The primary driver for the price increase is persistent tension in the Middle East, which threatens supply through the Strait of Hormuz, a chokepoint for nearly a fifth of global oil shipments. The elevated risk premium reflects growing fears of a prolonged conflict, which has exhausted market buffers and left the global oil system unable to absorb further supply shocks.
US Drillers Refuse to Increase Output Despite $90+ Prices
In a departure from typical market cycles, high prices are not triggering a surge in U.S. oil production. According to the Dallas Fed Energy Survey, the breakeven price for new wells ranges from $62 to $70 per barrel, far below the current WTI price of over $90. Yet, only 21% of executives surveyed plan to significantly increase drilling activity.

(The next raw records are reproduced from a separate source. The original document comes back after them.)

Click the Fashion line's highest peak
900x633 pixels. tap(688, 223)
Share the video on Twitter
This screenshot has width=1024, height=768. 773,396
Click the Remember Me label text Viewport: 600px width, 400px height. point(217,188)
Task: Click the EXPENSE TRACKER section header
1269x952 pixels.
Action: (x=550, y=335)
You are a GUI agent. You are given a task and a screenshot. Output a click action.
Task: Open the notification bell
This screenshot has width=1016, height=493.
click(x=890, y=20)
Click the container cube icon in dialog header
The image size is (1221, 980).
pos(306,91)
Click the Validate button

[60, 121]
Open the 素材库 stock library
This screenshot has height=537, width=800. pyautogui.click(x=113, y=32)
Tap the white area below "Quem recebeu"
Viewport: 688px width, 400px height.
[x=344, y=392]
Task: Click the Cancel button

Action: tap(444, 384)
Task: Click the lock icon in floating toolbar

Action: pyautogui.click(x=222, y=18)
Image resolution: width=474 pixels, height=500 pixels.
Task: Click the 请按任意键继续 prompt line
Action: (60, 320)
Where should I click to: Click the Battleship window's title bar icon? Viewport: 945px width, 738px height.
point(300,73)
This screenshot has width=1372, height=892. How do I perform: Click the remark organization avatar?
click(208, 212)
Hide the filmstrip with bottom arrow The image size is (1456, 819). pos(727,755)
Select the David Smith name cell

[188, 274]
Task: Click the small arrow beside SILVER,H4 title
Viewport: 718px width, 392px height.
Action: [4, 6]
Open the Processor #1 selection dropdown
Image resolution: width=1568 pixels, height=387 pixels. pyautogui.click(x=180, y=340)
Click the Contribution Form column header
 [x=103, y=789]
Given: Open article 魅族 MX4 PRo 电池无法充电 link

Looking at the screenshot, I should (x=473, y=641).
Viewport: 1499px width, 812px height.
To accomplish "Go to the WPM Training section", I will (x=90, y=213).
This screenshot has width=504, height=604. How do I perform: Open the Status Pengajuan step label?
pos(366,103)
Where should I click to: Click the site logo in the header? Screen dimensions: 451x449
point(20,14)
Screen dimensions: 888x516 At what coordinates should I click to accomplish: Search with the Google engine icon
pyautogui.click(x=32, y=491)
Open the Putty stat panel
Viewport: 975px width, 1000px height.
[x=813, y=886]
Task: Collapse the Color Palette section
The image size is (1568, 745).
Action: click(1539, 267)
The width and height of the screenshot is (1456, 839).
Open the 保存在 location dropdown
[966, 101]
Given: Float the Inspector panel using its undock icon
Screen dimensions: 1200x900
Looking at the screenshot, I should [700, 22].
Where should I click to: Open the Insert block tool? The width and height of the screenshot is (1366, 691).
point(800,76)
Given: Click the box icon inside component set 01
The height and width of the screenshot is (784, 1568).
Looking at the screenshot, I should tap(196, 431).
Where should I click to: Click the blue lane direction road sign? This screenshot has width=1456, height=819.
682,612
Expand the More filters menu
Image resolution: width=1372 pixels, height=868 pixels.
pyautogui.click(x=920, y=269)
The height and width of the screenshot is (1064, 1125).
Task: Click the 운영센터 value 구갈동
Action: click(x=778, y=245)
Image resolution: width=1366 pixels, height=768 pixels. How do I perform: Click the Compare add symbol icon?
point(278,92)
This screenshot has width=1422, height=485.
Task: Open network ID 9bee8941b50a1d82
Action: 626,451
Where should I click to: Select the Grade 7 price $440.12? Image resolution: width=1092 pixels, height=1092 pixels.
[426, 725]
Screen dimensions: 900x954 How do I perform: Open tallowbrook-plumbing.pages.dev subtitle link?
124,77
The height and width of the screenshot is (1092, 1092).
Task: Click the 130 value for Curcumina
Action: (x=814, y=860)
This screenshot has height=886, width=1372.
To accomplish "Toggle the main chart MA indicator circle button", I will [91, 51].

Instead of expanding production, U.S. energy companies are using the cash flow from higher prices to repair balance sheets and reduce debt. Executives have expressed concern that extreme price volatility driven by geopolitical events makes long-term investment decisions difficult. This cautious stance is also informed by fears of triggering demand destruction, a scenario where excessively high prices cause consumers and industries to cut back on fuel consumption, leading to a subsequent price crash.
Russia's Oil Revenue Doubles to $270M Daily on Price Premium
The tight supply environment has created a major financial windfall for Russia. Sanctioned Russian Urals crude, which previously sold at a steep discount, has flipped to command a premium of roughly $4 per barrel over the North Sea Dated benchmark. This reversal is driven by a global scramble for barrels and a limited U.S. sanctions waiver that has reshaped trade flows.
This price strength has a direct fiscal impact. According to Bloomberg analysis, Russia's daily oil export revenue has doubled from $135 million in January to $270 million. The increased income pads the Kremlin's war chest, demonstrating how geopolitical instability in the Middle East is directly reshaping the economics of the conflict in Ukraine.